* [Short problem] Reproduce each line of the records below verbatim, omitting the pictures.

* [Records for the exercise]

———

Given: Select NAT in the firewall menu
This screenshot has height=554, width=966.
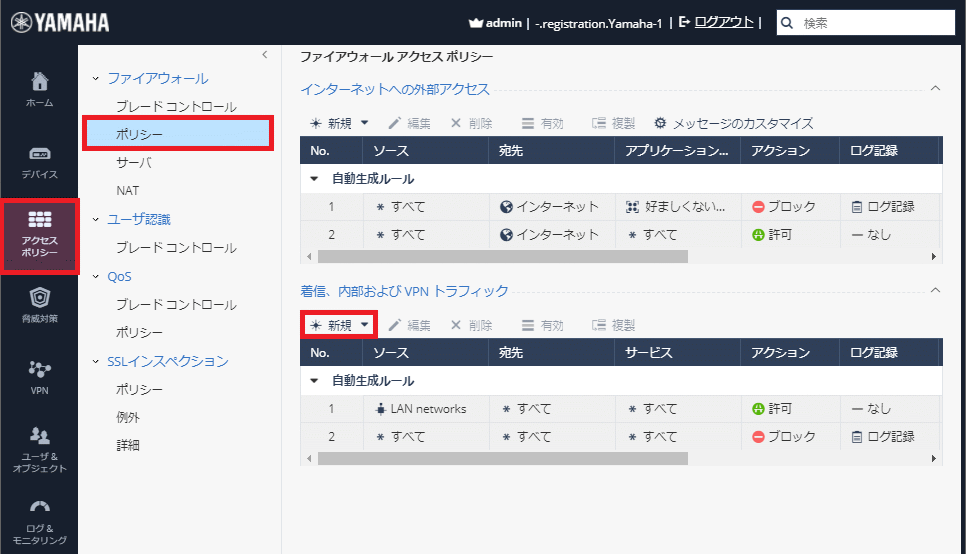Looking at the screenshot, I should (x=129, y=190).
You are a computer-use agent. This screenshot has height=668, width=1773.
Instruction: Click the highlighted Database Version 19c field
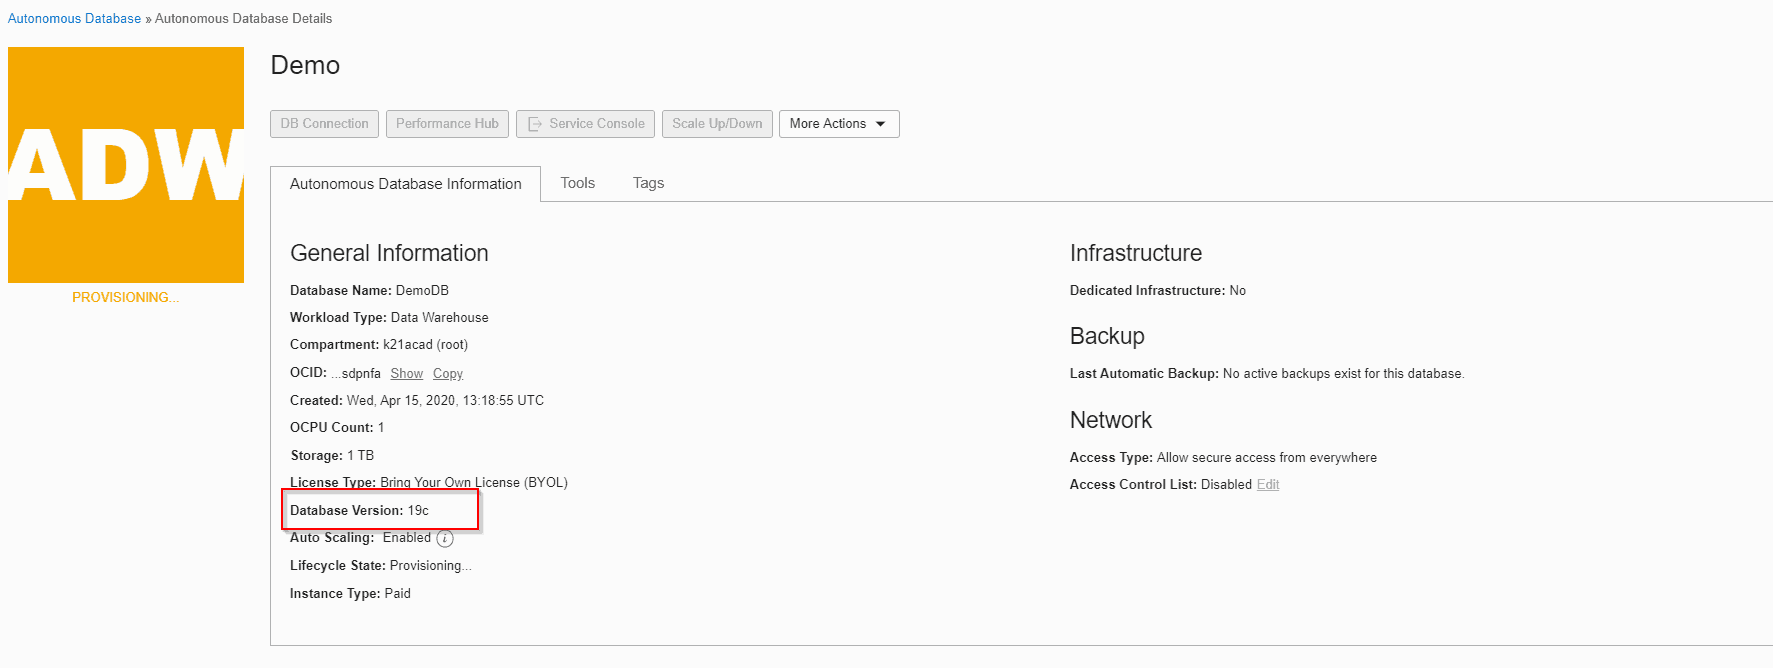(x=380, y=511)
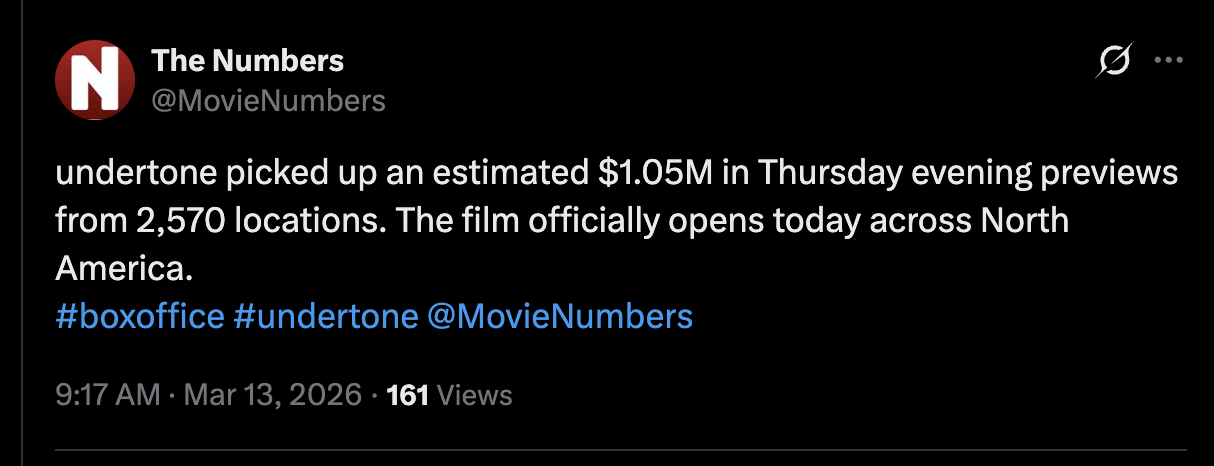
Task: Open the #undertone hashtag link
Action: click(325, 316)
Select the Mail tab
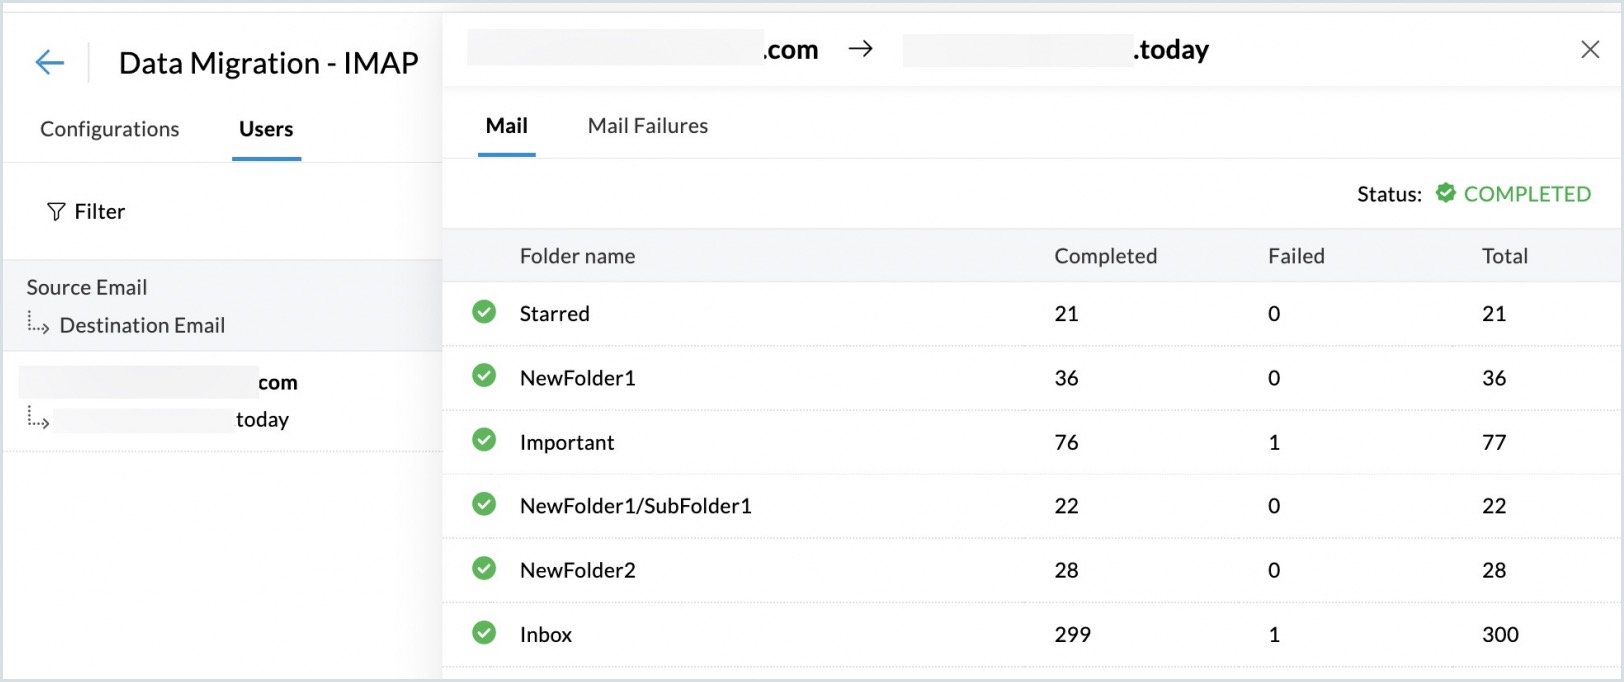Viewport: 1624px width, 682px height. [x=506, y=126]
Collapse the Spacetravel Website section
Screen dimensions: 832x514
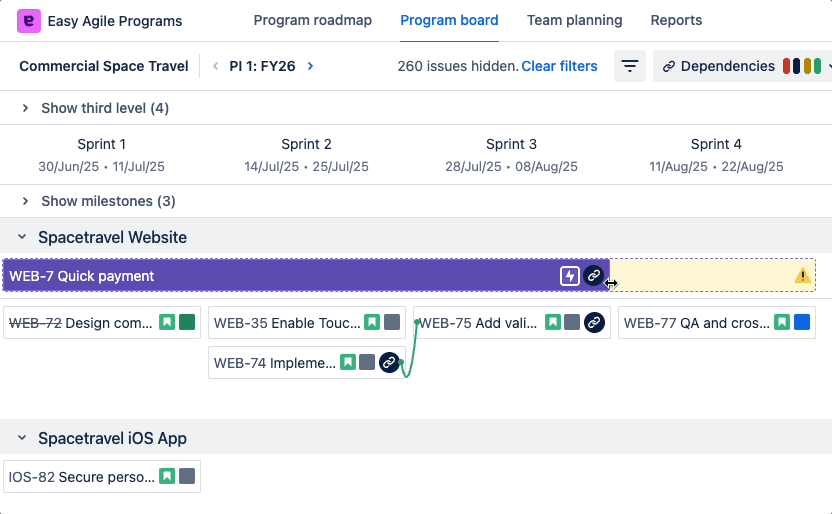(21, 237)
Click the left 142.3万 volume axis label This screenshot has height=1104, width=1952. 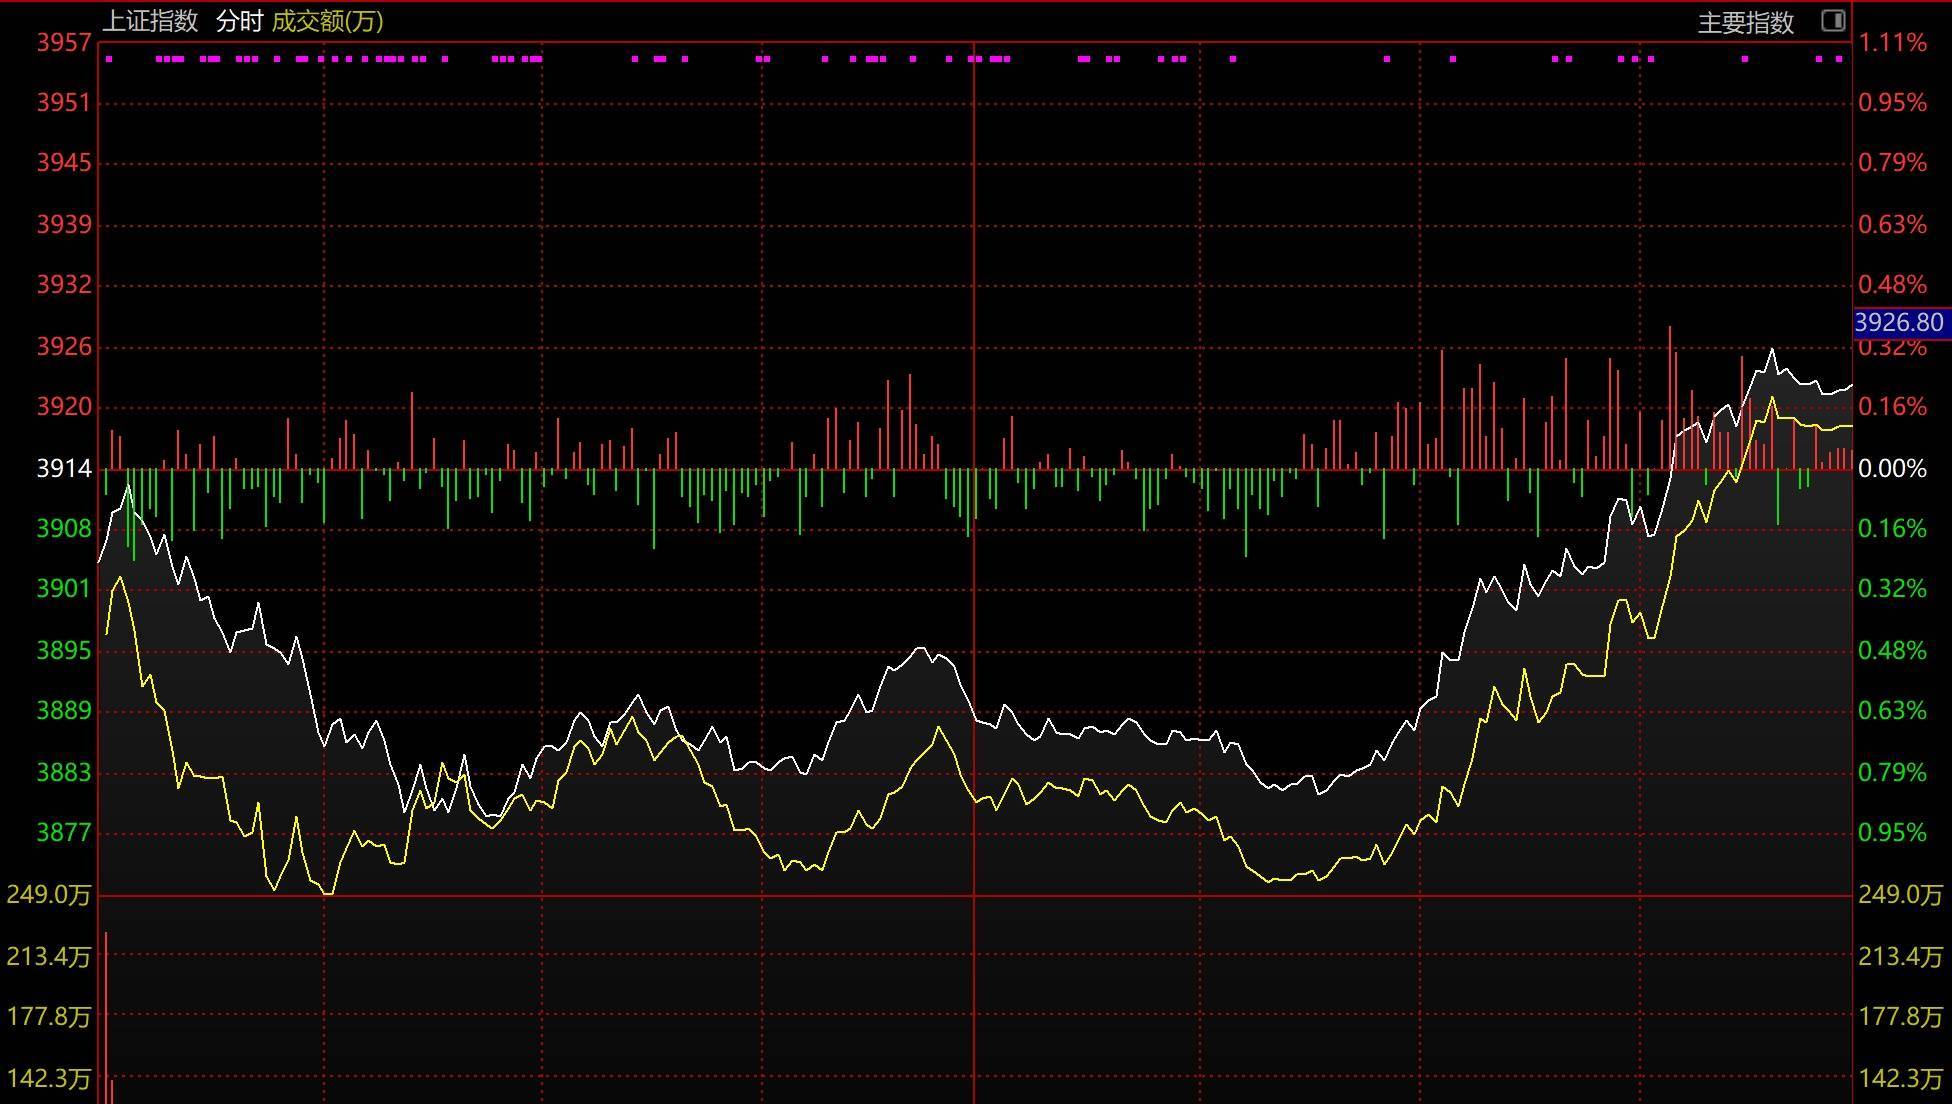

———

* [Exercise answer]
Given: Select NAT in the firewall menu
This screenshot has height=554, width=966.
Looking at the screenshot, I should (x=129, y=190).
You are a computer-use agent. This screenshot has height=668, width=1773.
Instruction: Click the highlighted Database Version 19c field
(x=380, y=511)
Task: Open the #undertone hashtag link
Action: click(325, 316)
Select the Mail tab
Viewport: 1624px width, 682px height. [x=506, y=126]
Collapse the Spacetravel Website section
Screen dimensions: 832x514
(21, 237)
Click the left 142.3万 volume axis label This screenshot has height=1104, width=1952. 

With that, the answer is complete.